P&O Ferries | Intro For Destinations | Rouen



Allie_Caulfield Rouen



Rouen was once the largest and most prosperous town in the whole of Europe and the capital of the Anglo-Norman dynasties. It was here that Joan of Arc was burnt to death in 1431 and by all accounts if she returned today she would probably still recognize the place, so little has it changed.

Nestling on the banks of the river Seine, its port still a major navigation point between Paris and the English Channel, Rouen is intensely proud of its status as one of France’s most ancient and historic cities. Parts of Rouen were destroyed during the allied invasion, in 1944, including all of its bridges, but a vast amount of money has since been invested in restoring the city centre, although surprisingly not the area around the river, which still remains in need of regeneration.

However, visitors to Rouen can explore the centre at leisure without ever realizing that this city faced the terror of a full-scale military campaign, its historical restoration is amongst the finest examples in the world.
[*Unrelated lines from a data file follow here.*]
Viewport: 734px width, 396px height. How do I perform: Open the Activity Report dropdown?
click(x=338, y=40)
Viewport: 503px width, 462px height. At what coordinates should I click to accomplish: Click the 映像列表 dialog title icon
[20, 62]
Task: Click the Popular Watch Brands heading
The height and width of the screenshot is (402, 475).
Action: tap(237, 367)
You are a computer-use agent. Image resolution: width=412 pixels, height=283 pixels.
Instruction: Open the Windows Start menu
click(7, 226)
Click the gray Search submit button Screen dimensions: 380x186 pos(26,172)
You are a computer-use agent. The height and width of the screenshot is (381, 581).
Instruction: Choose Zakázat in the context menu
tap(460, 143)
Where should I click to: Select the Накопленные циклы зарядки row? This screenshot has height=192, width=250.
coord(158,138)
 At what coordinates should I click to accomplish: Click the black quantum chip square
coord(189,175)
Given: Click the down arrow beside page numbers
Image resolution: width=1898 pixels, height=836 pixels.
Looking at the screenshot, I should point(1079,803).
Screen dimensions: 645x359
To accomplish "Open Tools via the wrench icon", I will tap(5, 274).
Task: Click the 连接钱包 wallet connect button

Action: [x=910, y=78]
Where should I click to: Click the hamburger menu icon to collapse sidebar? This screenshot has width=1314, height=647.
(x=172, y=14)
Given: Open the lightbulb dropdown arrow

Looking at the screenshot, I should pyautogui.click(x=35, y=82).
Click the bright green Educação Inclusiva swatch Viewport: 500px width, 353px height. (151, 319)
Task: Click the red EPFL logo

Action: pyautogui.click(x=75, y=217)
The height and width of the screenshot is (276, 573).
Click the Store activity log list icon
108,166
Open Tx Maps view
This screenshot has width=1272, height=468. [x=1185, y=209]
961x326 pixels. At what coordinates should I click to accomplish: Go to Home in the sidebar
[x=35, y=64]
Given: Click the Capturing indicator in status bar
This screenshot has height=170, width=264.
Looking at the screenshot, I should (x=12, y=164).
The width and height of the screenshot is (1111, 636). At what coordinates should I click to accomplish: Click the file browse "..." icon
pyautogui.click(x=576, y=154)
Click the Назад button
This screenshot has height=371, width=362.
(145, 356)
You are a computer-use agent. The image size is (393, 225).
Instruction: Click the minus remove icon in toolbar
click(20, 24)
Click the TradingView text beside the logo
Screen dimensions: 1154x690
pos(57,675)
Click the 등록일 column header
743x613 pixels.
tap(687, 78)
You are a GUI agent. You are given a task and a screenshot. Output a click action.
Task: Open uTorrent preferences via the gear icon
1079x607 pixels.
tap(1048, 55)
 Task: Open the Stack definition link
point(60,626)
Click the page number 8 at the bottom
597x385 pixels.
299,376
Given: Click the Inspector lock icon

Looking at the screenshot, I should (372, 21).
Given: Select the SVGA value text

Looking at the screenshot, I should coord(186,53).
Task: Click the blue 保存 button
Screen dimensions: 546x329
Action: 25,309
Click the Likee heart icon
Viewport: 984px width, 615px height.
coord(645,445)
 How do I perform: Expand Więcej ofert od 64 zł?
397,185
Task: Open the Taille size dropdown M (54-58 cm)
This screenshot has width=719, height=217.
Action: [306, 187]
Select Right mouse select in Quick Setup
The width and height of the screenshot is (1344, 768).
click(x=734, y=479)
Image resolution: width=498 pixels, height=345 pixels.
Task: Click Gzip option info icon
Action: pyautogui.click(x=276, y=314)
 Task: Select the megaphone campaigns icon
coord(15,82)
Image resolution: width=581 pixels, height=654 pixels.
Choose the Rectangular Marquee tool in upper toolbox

Top sites to take in include Musée Le Secq des Tournelles, Musée de la Céramique, Musée des Beaux-Arts and the Cathédrale de Notre-Dame, the Gothic tour de force that inspired Monet’s famous study of light series.


Fact File:

  Culinary specialities Rabbit, duck, tripe, Assiette de fruits de mer, sausages
  Famous PeopleDavid Trezeguet – French football player
  Historical factHenry V of England sacked Rouen in 1419, killing thousands of its citizens.